- Requirements:
Rewrite the entries with "screenshot" swapped for "screen capture" and nothing else changed. Omit the pictures.

>> Start

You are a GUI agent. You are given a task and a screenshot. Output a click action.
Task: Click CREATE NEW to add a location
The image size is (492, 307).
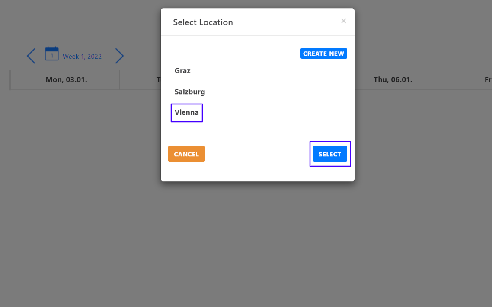(323, 53)
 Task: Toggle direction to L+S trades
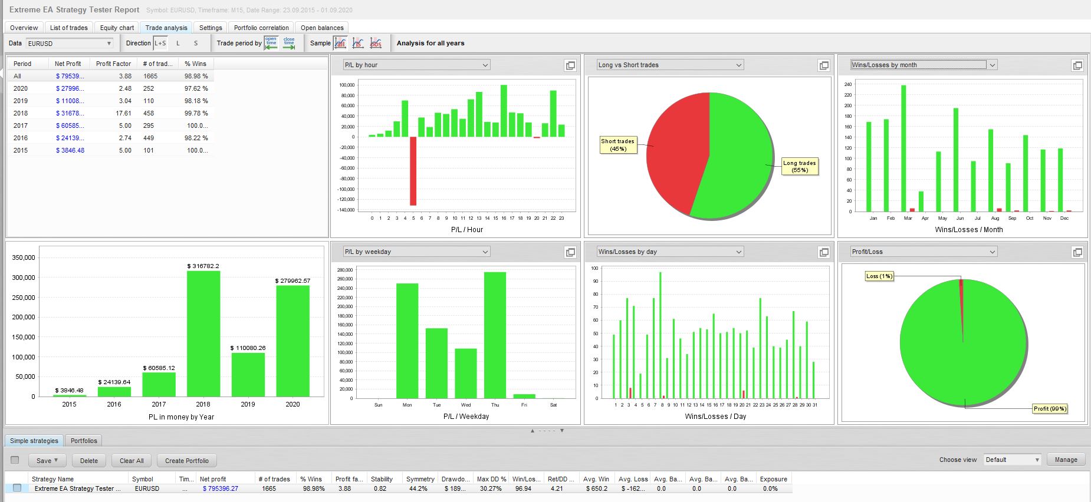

>> End

- Exercise result:
You are a GUI agent. You are given a task and a screen capture. Output a click action.
Task: Click CREATE NEW to add a location
The image size is (492, 307).
(323, 53)
 Task: Toggle direction to L+S trades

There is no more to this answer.